Auch die viertgrößte Reederei Cosco Shipping hat 12 Methanolschiffe in
Auftrag gegeben. Mehrere japanische Reedereien haben Ammoniakschiffe
bestellt. Auch bei den Logistikunternehmen tut sich etwas – gerade haben
sich zum Beispiel Hapag Lloyd und die Deutsche Bahn zusammengeschlossen, um
gegen einen Aufpreis Transporte mit weniger Emissionen anzubieten. Indem
sie gebrauchtes Speiseöl unter das Schweröl mischen, wollen sie die
Emissionen der Schiffe um 26 Prozent senken.
Um die Transformation zu nachhaltigen Kraftstoffen zu beschleunigen, könnte
man regional und international grüne Korridore einrichten, also
Schiffsrouten, auf denen nur mit emissionsfreien Kraftstoffen gefahren
werden darf.
In Frage kämen zum Beispiel der Eurasische Schiffsverkehr durch den
Suezkanal und die Eisenerzroute zwischen Australien und Japan. Viele
japanische Eisenerzabbauer haben sich längst Nettonullziele gesetzt, und
Australien hat gute Bedingungen für die Herstellung von Wasserstoff und
Ammoniak. Bis 2030 könnten auf dieser Route 1,2 Millionen Container
CO2-neutral transportiert werden.
## Langsam fahren und Strom vom Festland nutzen
Für alle Schiffsrouten könnte man darüber hinaus das einführen, was im
Sinne der Nachhaltigkeit auch für deutsche Autobahnen gelten sollte: Macht
mal langsam! Tatsächlich könnte schon eine Drosselung um 1,85
Stundenkilometer – oder, wie es unter Seefahrer:innen heißt: 1 Knoten –
ein Viertel des Kraftstoffverbrauchs sparen! Außerdem sorgt Verlangsamung
für ein bedeutend kleineres Zusammenstoßrisiko mit Walen. Das sind gleich
zwei gute Gründe, auch als Privatperson bei Bestellungen weniger Wert auf
eine schnelle Lieferzeit zu legen.
Sollte sich die IMO auf eine CO2-Steuer einigen, würde das Anreize
schaffen, das Tempo zu senken. Dieses Jahr ist sie damit erneut
gescheitert. Auf regionaler Ebene bremsen Niedrigemissionszonen wie die vor
der Küste des US-amerikanischen Bundesstaats Kalifornien Schiffe bereits
aus. Doch die Vorteile des Langsamfahrens haben physikalische und
logistische Grenzen.
Darüber hinaus könnte auch der absolute Stillstand aus umweltpolitischer
Sicht besser laufen: Während des Aufenthalts in Häfen wird die elektrische
Energie, die etwa für die Crew und die Beleuchtung gebraucht wird, meist
mit den Motoren an Bord erzeugt. Dabei könnte die Energie auch übers Land
bereitgestellt werden. Nur sind bislang die Energiekosten und Steuern noch
zu teuer, als dass es sich für die Logistikunternehmen lohnen würde.

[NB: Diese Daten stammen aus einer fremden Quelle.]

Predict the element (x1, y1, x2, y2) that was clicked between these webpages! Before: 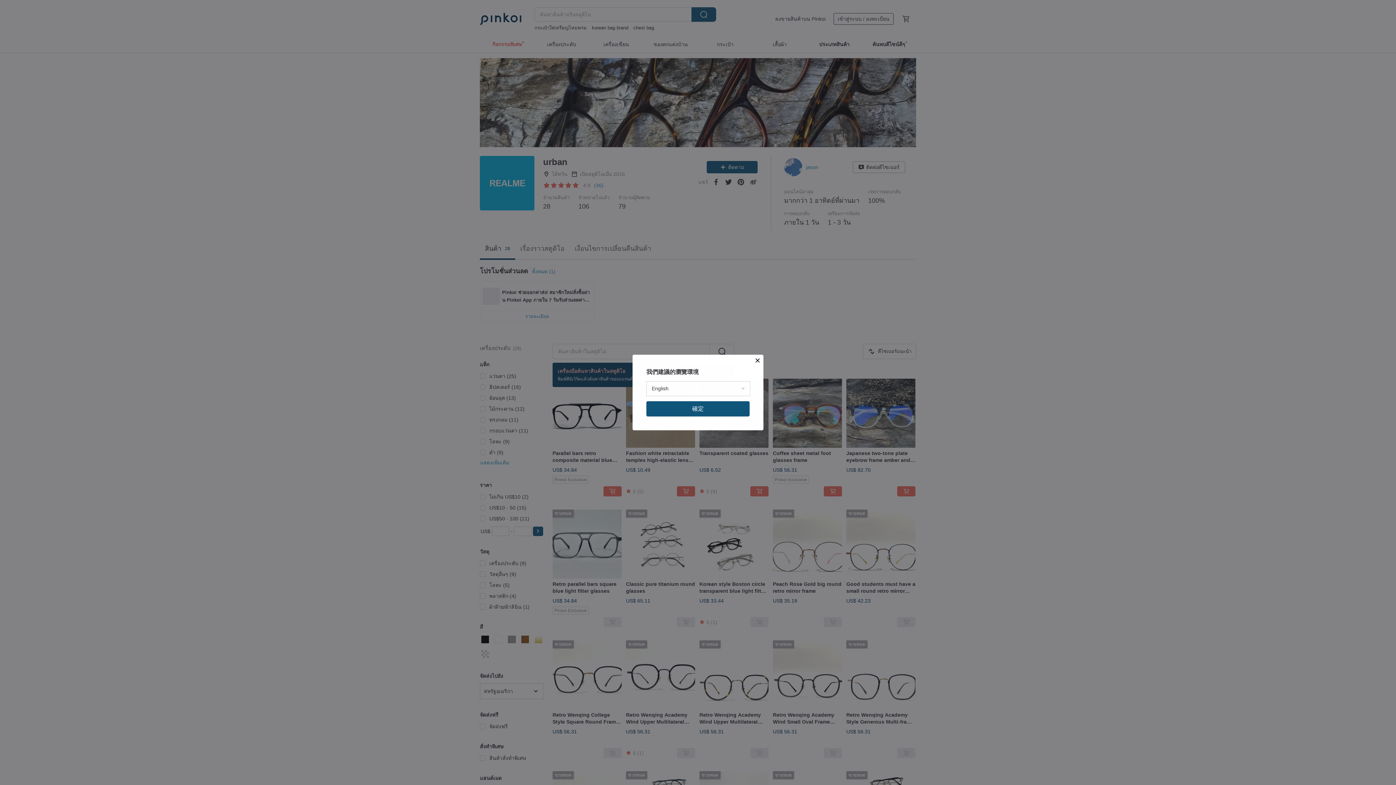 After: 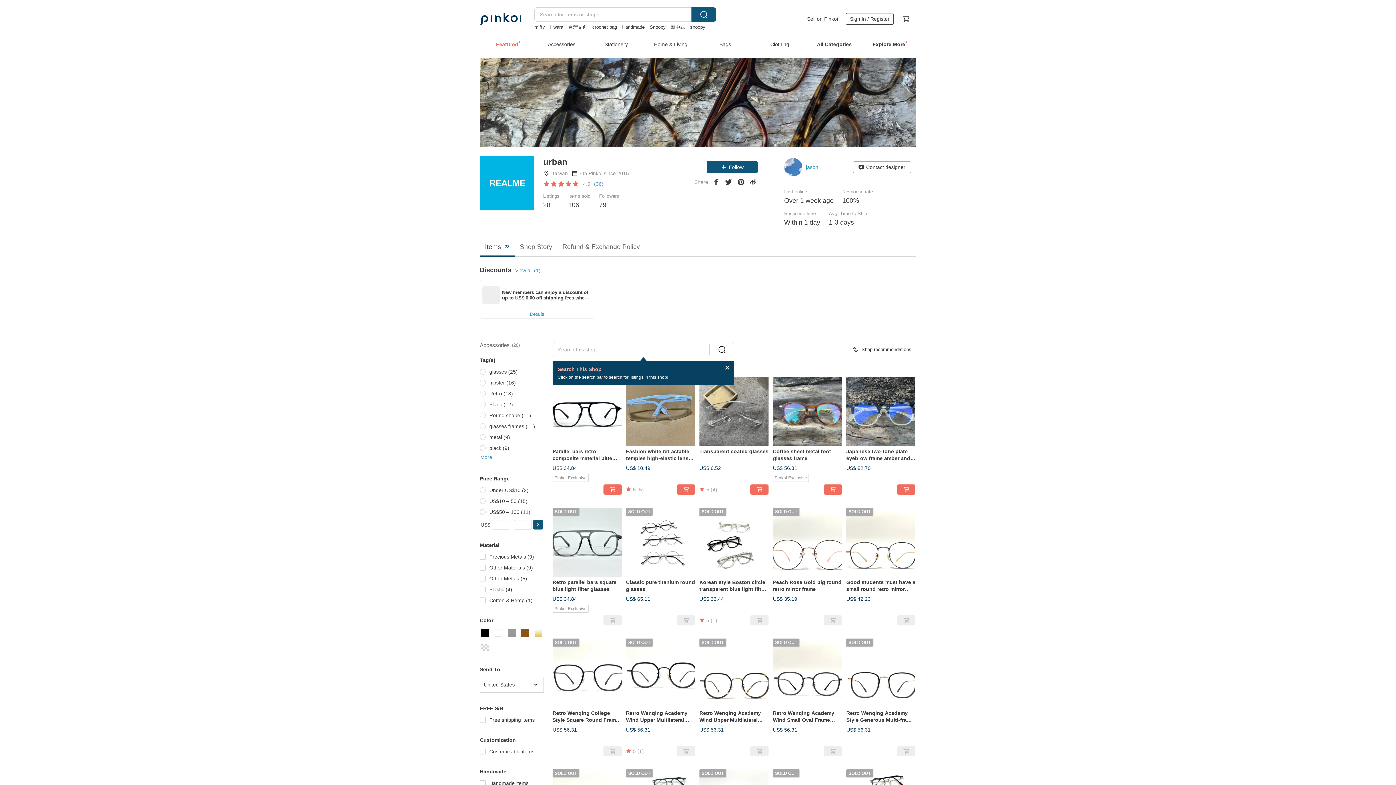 Action: bbox: (646, 401, 749, 416) label: 確定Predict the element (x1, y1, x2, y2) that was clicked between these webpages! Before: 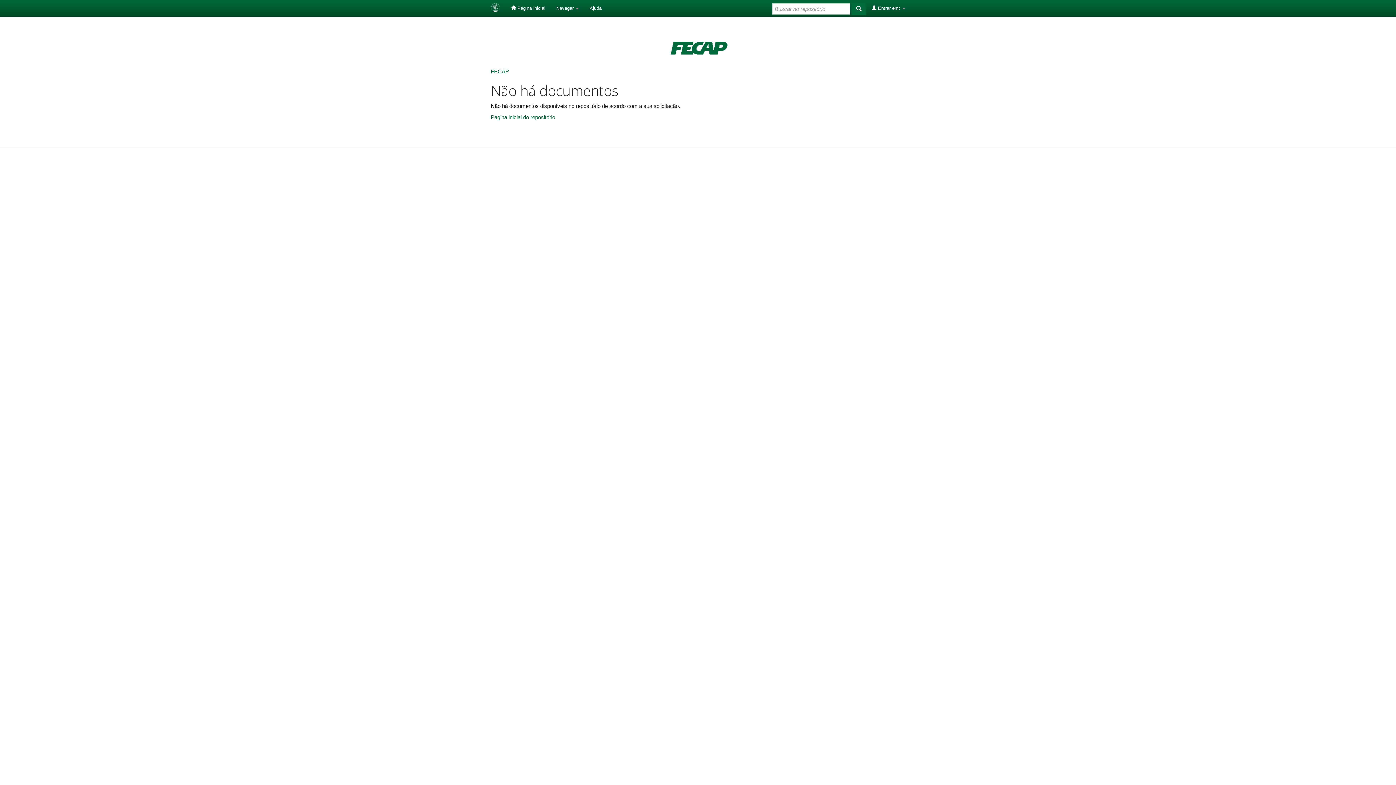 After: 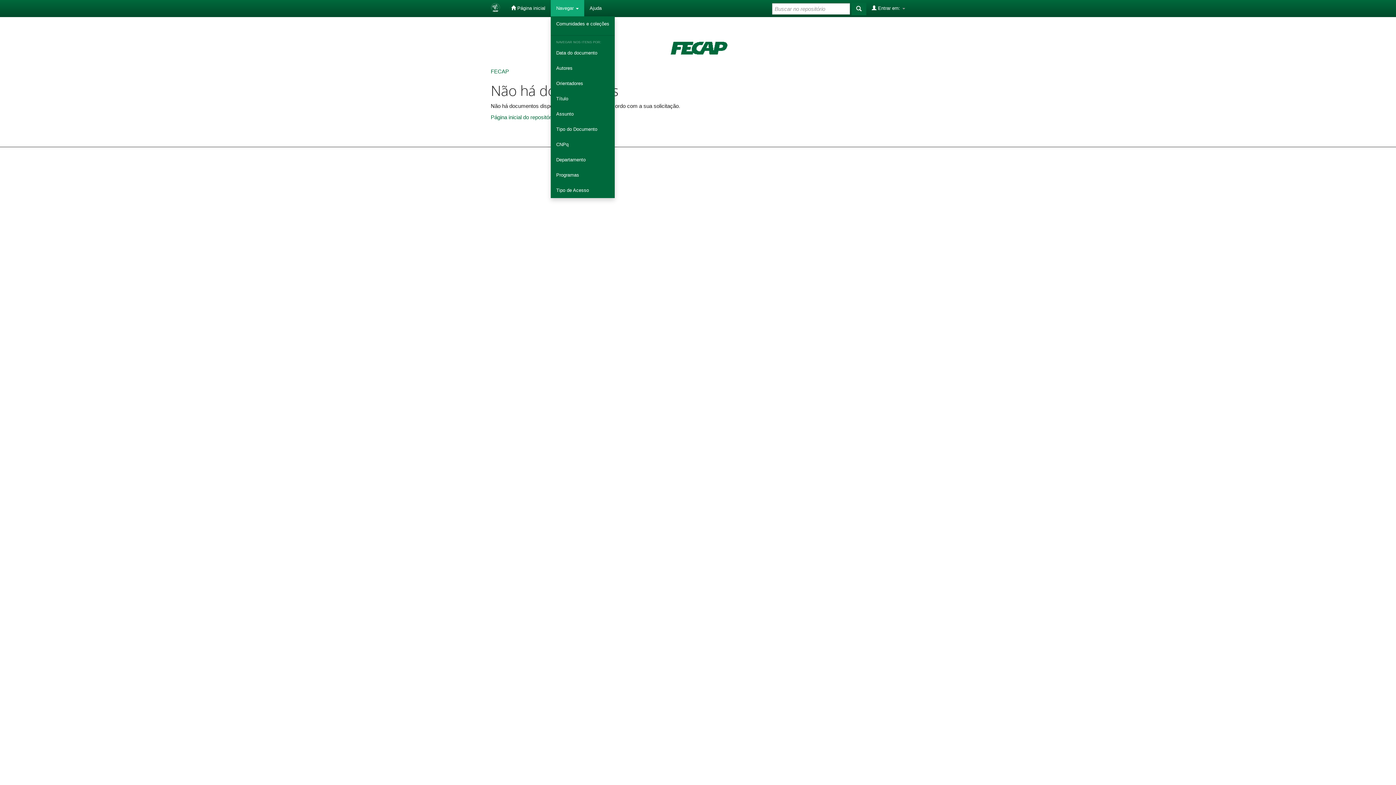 Action: bbox: (550, 0, 584, 16) label: Navegar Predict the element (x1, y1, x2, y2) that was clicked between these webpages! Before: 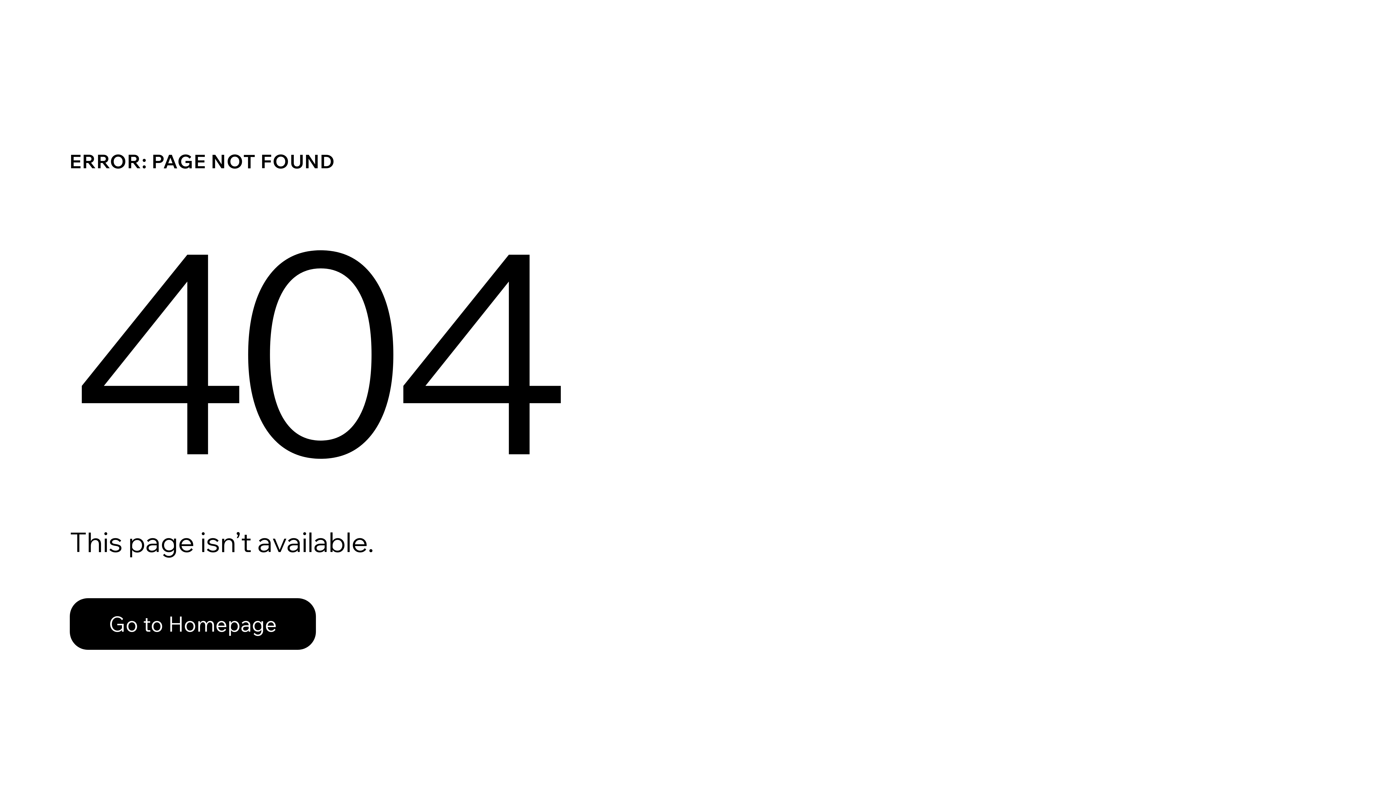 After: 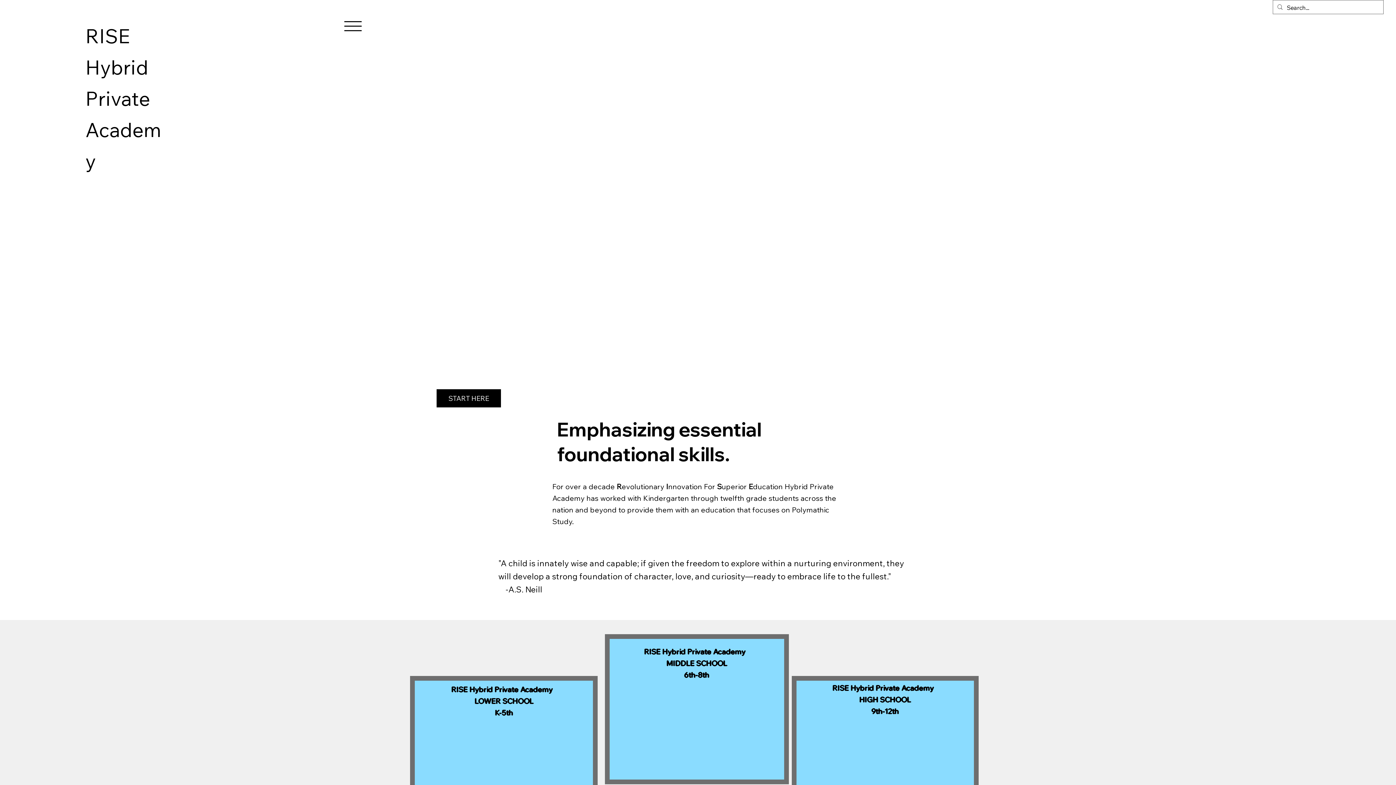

Wenn die Motoren für alle Aufenthalte abgestellt werden könnten, würde das
die Luftqualität in Hafenstädten massiv verbessern – und damit auch der
Gesundheit ihrer Bewohner:innen zugute kommen. Die schlechte Luft ist
ein Risikofaktor für Herz- und Lungenerkrankungen, Allergien, Entzündungen
und Asthma.
Eine [6][Studie] hat die Kosten für den Umbau und die der gesundheitlichen
Schäden durch schlechte Luft gegeneinander aufgerechnet. Sie zeigt, dass
die Infrastrukturkosten schon innerhalb von 12 bis 13 Jahren wieder
reingeholt würden. Dafür würde es schon reichen, wenn nur eine Mehrheit der
Kreuzfahrtschiffe umstellt.
## Frischer Lack macht flink
Eine der effektivsten Methoden, Emissionen zu sparen, braucht statt
technischer Durchbrüche eher eine Handvoll Bürsten. Denn Biofouling – Algen
und sämtlicher anderer Meeresbewuchs – behindern den Motor und verstärken
im Wasser den Widerstand. Regelmäßige Reinigungen können die
Energieeffizienz um 40 Prozent steigern und sind damit auch im
unternehmerischen Interesse.
Forscher:innen arbeiten zudem an Lackierungen, die Miesmuscheln und
Meerespocken abhalten sollen, und das möglichst ohne ihnen zu schaden. Das
Fraunhofer Institut entwickelt gerade einen Lack, der bei Bedarf leicht
unter Strom steht. Was folgt, ist eine chemische Reaktion, die das Wasser
in der Umgebung saurer macht und damit für die Meeresbewohner ungemütlich.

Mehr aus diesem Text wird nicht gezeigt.